All of these are record lows and come as increasing numbers of flights are grounded around the world, amid travel bans in the United States, Europe and parts of Asia.
Various US states and European countries have instigated curfews, border controls and export restrictions on medical equipment in response to a virus that ripped through the mainland’s economy over January and February, but which promises to persist for months to come.
“China’s lockdown after the Lunar New Year was particularly severe, more drastic than would be tolerated in the West. So in that sense the scale of the economic downturn in Europe and the US as a result of the coronavirus outbreak and restrictions on economic life should not be as large as it was in China,” said Louis Kuijs, head of Asia at Oxford Economics. “Nonetheless, I think that Europe and the US are both heading to a recession, given the extent of government restrictions there.”
That forecasters were so far off the mark on the data emphasized the unprecedented nature of the economic crisis in China, soon to be reflected elsewhere in the world. The coronavirus has already gone beyond what many analysts considered possible, suggesting the economic impact will be deeper than initially thought.
Combined, industrial production, retail sales and fixed asset investment account for 85 per cent of China’s economy, meaning that “taken at face value, they suggest that official gross domestic product [GDP] growth averaged minus 13 per cent during the first two months of the year”, wrote Julian Evans Pritchard, of Capital Economics, in a note.

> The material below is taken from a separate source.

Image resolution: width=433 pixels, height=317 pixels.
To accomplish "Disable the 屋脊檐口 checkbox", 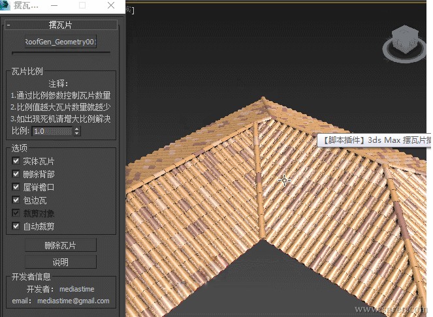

“This would be unprecedented in China’s modern economic history GDP growth last contracted in year-on-year terms in 1976,” he added.
Furthermore, the damage being done to both demand, seen through collapsing retail sales, and supply the production slump should worry even countries less dependent on industry and exports than China.
“The extent of the declines are large enough that they will almost certainly create more permanent impacts,” said Michael Pettis, a finance professor at Peking University.
“For example many small businesses face bankruptcy, which means that even after Covid-19 fades away they will no longer contribute to demand in the economy, and the self-employed as well as employers of newly-bankrupt small businesses will lose a substantial share of their expected incomes, which means consumption will not be able to recover after the virus fades away.”
While data released in April will provide a fuller picture of the economic damage, Pettis expects a psychological lag to consumption, as people try to save more of their money in a time of great uncertainty. Weakening global demand, sure to follow the West’s gradual shutdown, are likely to hammer China’s exports once again.
But already the warning signs are there: China’s miserable Monday numbers may incentivise policymakers elsewhere to take more decisive action in the face of an extraordinary economic challenge.
“One important reason why China may have published such terrible numbers, other than helping the V-shape [recovery],” wrote Alicia Garcia Herrero, Asia-Pacific chief economist at Natixis in a tweet. “Warning the world of how bad it can be for them and pushing the Fed and others to react to vanishing global demand. Lets call it ‘coordination by threat’.”